First, the setting, in Manhattan, at the very very top tip, was stunningly beautiful. The Hudson View Apartments, built in 1924, were designed around the idea of intentional community living. The Lounge was always intended for artists and writers and lecturers. Communal dining was optional; each apartment was outfitted with a dumbwaiter so if you didn’t want to eat with your neighbors, your food could be sent up.
Hudson View has the most amazing views of not just the Hudson, with ice sheets floating down softly, like sweet banter, but the also the wild cliffs across the river from the Cloisters, land bought by Rockefeller when the Cloisters was assembled, so that the views from the faux monastery would always be pure. If that isn’t enough, Hudson View also has a stunning view of the city itself, south, and boroughs shimmering to the north, a sparkly blanket of beauty. It’s just like being in a book or a dream, being in this place. I had such a hard time coming home.
Soho Voce, an a capella group of super geniuses, opened. This was my favorite moment of all. Hearing these women sing. I could listen for days and days. They do things with sound that seem to me to be more powerful than what we can do with words. I was star struck and levitating. They made the room into this angel palace. That’s what I stepped in to, when it was my turn to read. The angel palace space of those voices. I think I’ll never forget that moment. That song they made. They make it up together, as they sing, improvising with their voices. It’s absolutely amazing, how they do this, building these little platforms and taking turns standing, turning, dancing sound.

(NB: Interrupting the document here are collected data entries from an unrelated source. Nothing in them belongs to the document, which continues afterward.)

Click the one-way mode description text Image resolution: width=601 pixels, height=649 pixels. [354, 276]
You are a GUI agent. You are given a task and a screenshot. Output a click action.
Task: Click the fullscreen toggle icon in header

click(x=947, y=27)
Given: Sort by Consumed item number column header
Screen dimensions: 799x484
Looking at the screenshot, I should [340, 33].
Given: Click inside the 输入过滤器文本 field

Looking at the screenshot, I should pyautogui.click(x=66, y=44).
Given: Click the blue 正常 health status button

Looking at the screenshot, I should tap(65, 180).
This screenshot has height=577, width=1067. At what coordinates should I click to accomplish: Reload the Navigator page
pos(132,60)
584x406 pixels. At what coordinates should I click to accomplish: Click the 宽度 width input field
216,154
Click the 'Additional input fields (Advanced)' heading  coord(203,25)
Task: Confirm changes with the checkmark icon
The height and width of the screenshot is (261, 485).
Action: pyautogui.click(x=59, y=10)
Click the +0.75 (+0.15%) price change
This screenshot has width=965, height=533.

I read my essay from O magazine, “Cups of Men.” I love to read my work aloud (who doesn’t) and I love to read wearing a brand new dress, which I was, happily: black wool lace and boots and the silver necklace, made of threads and knots.
Song between the pieces, threads and knots, stitched the whole event together. When Sarah showed her movie, “Bone on Bone,” which is the most delightful, savvy, sweet and smart delineation of hip replacement surgery, in any form, I was so happy to see her beaming. Hudson View is her home, and this was her party. Song on song, word on word, laugh after laugh—what a happy perfect Sunday afternoon. In New York. In winter. Awake. We were all so very deliciously awake.
It was the best one. I’m so lucky to know these women—Ruth, Kate, Laurie, Sarah.